Wer Ukraine sagt, muss von oder mit dem Department of Defense der USA betriebene Bio-Labore (Sicherheitslevel unbekannt) sagen. Er muss Panama-Leaks sagen und im Ausland gehortete Offshore-Millionen von Selenskyj. Er muss mit Freunden besetzte Regierungsposten und Machtakkumulation sagen. Und so weiter und so fort. Und er muss sich erlauben oder dazu zwingen, alles zu denken. Dass die Ukraine möglicherweise nur der Preis ist, den die USA für die Isolierung der Russen und den Sturz Putins zu zahlen bereit ist. Dass dieser Krieg, obwohl unzweifelhaft durch Putins Einmarsch begonnen, ein in Kauf genommener Krieg ist. Dass es sehr wohl schändlich ist, ein Land in Schutt und Asche zu legen, dass es aber ebenso schändlich ist, ein Land an den Abgrund zu treiben und es dann in Schutt und Asche legen zu lassen. Dass der machiavellistische Grundsatz, dass schuld an Verderben nicht ausschließlich jener ist, der zuerst zu den Waffen greift, sondern ebenso der, der ihn dazu nötigt.

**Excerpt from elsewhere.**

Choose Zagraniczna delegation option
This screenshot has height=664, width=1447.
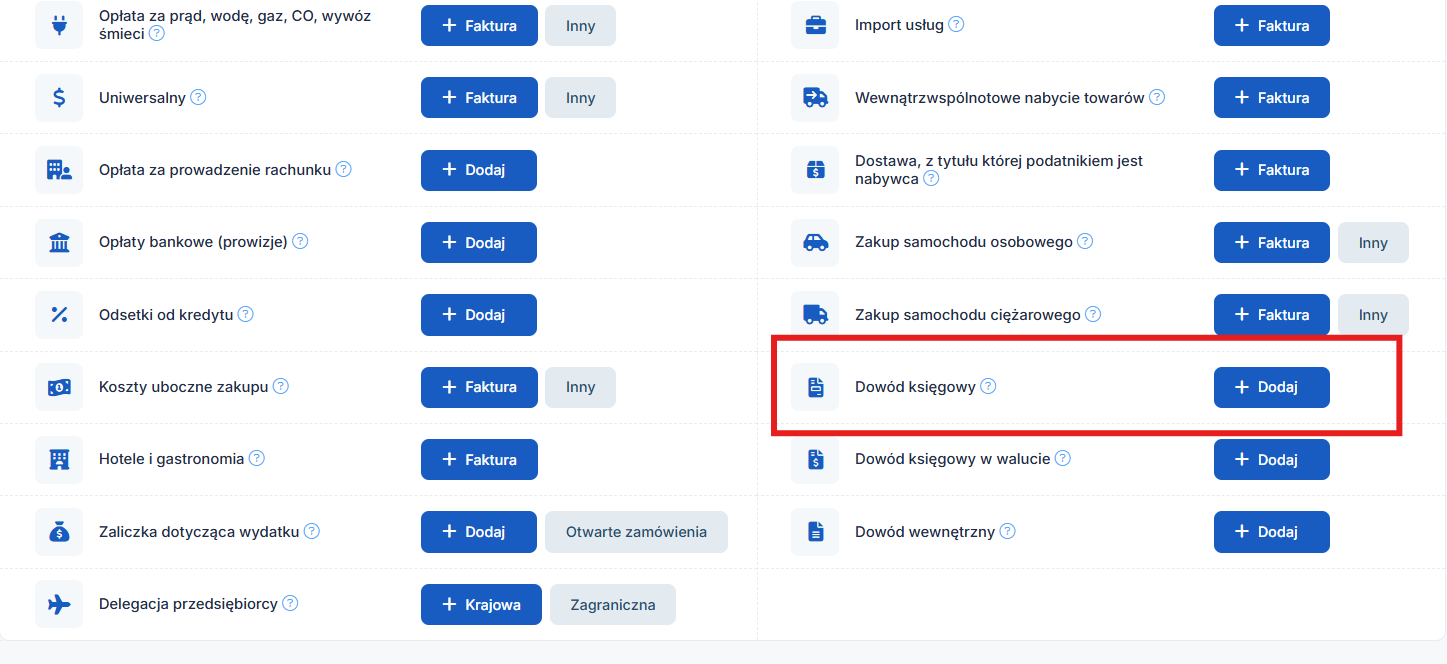[x=612, y=605]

Und er muss sich schließlich zwingen zu denken, dass die „Ukrainer“, von denen jetzt hier aus Politikerkreisen mit viel Pathos Tag und Nacht die Rede ist, zu keinem Zeitpunkt eine Rolle gespielt haben und es auch jetzt nicht tun, sondern bloß ein weiteres Tool im Werkzeugkasten des Kriegs-Marketings sind.

All das sind nur ein paar Punkte aus unüberschaubar vielen, die gedacht werden müssen, wenn man sich auch nur annähernd ein Bild von der Komplexität dieses geopolitischen Konflikts machen will. Wer all dies verdrängt, weiß in einer Ecke seines Bewusstseins dennoch, dass er bestenfalls mit Halbwahrheiten bedient wird und dadurch auch Teil der Halbwahrheit wird. Er weiß, dass die Ukraine nicht die Wiege von Freiheit und Demokratie, dass Selenskyj nicht der messianische Heilsbringer und Putin nicht der Teufel ist – egal, wie sehr man das Narrativ mit Ferndiagnosen, Experten-Analysen und inflationärem Schlächter-Wortschatz zu stützen versucht. Und wieder braucht es einen Blitzableiter für dieses Wissen und gegen den Schmerz des sich Belügen-Lassens und des Belogen-Werdens: Es dauerte denn auch keine fünf Sekunden, bis die Feindbilder „Putinversteher“ und „FSB-Propaganda-Opfer“ bereitstanden.

Dort, wo dies die Grundlage einer „Diskussion“ ist, gehen Anstand, Aufrichtigkeit, Vertrauen und Mitmenschlichkeit von Anfang an verloren. Weil es nämlich nicht mehr um die Sache geht – egal, wie sehr man sich das einredet –, sondern nur noch um die Behauptung der eigenen Position. Stellungskrieg eben. Solange das so bleibt, sollte jeder vernünftig denkende Mensch sich davon fernhalten. Denn es spielt nur jenen in die Hände, die im Schatten dieses Köpfe-Einschlagens neue Kooperationen, neue Geschäfte, neue Gesetze aufgleisen. Es sind dieselben, denen wir die Situation überhaupt erst verdanken.